Risk & Compliance

Qwest Defeats Shareholder Proposals

The measures had been supported by two influential shareholder advisory firms.
Stephen TaubMay 27, 2004

Shareholder proposals intended to change the structure of the board of directors of Qwest Communications International Inc. were easily defeated at the company’s annual meeting on Tuesday.

A measure requiring that board members be independent, without business ties to Qwest, received just 28.8 percent of the votes cast, down from 36.3 percent of votes in favor of the same proposal at the company’s previous annual meeting, according to Dow Jones.

That meeting had been held in December, after a delay due to the company’s restatement of its earnings.

A proposal to amend the company’s bylaws to require an independent director “who has not served as CEO” to be the board chairman also received support from about 28 percent of the votes cast. And another proposal that sought shareholder approval for certain pension benefits for senior executives received less than 30 percent of the votes cast, according to the wire service.

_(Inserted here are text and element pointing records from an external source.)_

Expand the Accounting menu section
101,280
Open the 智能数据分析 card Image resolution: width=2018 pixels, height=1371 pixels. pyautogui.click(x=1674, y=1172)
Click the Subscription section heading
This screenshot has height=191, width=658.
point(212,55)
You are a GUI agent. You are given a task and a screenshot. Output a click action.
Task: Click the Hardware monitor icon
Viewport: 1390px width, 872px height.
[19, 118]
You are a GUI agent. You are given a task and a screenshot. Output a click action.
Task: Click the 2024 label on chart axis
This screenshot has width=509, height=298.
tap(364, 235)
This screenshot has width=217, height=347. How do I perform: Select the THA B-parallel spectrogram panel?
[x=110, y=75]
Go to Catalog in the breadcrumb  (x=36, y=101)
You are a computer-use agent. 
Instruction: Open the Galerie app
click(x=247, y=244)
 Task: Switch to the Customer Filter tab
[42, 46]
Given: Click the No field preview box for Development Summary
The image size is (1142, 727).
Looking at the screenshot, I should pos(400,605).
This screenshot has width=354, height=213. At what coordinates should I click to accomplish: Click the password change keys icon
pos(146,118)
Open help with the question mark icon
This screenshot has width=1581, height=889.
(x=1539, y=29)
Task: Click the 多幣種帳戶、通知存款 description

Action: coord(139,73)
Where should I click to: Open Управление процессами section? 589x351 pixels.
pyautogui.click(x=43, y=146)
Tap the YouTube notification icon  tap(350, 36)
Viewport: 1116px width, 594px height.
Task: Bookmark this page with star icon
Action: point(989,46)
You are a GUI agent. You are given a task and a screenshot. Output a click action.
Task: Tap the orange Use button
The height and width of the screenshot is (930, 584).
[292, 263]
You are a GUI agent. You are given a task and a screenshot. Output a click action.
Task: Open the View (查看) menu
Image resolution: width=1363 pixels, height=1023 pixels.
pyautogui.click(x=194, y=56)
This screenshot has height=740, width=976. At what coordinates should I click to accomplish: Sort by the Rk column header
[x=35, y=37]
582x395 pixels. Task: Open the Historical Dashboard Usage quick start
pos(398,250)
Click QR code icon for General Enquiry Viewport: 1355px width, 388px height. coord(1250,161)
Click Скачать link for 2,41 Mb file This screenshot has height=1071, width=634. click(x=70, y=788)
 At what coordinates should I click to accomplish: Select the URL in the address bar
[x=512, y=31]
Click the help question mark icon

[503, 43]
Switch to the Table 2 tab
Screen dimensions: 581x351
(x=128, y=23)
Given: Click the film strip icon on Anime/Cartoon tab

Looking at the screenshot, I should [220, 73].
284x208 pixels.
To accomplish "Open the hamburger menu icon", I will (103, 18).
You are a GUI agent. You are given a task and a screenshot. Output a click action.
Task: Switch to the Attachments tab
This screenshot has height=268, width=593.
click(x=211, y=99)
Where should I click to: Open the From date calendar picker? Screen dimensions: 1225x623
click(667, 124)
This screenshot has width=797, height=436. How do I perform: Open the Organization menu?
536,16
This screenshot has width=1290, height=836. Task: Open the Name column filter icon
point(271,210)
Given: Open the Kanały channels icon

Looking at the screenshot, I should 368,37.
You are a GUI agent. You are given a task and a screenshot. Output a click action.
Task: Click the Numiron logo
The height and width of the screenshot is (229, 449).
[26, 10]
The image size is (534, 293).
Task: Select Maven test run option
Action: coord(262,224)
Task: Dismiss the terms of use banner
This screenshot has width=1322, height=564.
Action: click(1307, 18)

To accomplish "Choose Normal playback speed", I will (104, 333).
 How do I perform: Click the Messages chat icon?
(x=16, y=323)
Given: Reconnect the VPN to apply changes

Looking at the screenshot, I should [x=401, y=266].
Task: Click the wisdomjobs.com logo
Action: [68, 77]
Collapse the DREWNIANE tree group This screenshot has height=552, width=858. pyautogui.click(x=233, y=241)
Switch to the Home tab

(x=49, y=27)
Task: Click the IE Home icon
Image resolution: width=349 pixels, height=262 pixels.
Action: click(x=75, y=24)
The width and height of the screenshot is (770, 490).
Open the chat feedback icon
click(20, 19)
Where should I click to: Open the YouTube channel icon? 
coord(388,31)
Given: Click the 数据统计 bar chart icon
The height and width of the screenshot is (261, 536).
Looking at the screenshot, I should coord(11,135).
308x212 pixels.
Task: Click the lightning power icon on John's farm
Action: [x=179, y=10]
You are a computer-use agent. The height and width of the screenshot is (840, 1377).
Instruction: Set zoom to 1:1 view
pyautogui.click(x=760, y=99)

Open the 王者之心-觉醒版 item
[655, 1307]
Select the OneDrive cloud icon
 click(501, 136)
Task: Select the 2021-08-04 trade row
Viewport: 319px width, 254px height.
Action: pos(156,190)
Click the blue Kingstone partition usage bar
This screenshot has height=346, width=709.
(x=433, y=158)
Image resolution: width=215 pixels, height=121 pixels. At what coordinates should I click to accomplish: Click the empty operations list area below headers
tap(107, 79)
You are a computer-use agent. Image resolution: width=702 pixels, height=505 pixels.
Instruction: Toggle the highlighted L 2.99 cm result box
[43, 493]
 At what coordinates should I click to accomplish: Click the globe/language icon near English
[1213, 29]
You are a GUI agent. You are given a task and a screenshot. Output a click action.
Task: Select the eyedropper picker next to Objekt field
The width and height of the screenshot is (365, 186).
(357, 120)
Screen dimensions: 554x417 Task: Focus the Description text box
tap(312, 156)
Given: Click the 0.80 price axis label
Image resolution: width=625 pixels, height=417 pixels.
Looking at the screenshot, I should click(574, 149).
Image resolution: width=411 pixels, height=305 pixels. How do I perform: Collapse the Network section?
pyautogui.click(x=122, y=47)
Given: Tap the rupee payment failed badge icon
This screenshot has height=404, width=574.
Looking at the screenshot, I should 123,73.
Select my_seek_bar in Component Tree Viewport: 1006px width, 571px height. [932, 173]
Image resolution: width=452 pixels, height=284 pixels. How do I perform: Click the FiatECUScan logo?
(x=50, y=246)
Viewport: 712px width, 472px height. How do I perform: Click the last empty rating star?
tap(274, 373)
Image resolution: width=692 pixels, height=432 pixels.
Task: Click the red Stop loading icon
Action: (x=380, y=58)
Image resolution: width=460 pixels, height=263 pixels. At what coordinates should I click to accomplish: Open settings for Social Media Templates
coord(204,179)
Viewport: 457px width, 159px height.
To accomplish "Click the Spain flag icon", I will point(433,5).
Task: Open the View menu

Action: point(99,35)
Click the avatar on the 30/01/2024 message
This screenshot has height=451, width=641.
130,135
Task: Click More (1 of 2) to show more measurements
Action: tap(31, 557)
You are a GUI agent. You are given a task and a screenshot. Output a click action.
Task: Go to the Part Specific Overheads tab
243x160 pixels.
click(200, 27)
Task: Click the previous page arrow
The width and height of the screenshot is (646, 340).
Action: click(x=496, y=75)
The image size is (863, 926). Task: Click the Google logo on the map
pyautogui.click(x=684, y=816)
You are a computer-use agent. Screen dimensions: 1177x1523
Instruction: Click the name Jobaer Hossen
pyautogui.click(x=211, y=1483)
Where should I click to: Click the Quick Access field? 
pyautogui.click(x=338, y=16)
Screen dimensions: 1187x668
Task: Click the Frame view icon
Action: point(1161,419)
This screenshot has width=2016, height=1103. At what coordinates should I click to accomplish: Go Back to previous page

None of the measures were binding.

Qwest was able to defeat these measures even though they were supported by two influential shareholder advisory firms: Institutional Shareholder Services and Glass Lewis & Co.

Nelson Phelps, executive director of the Association of U.S. West Retirees, told Dow Jones it was “disappointing” that the board independence proposal got fewer votes than it did in December. But he thought the votes on the other measures, which had been proposed for the first time, were promising. “It was a good first vote,” Phelps added, noting that the retirees own less than 2 percent of the company’s stock.

On the other hand, two management-supported proposals easily passed. One called for the declassification of the board; that is, all board members will now face reelection simultaneously. The proposal other allows for the removal of directors without cause. Both measures are popular among shareholder activists.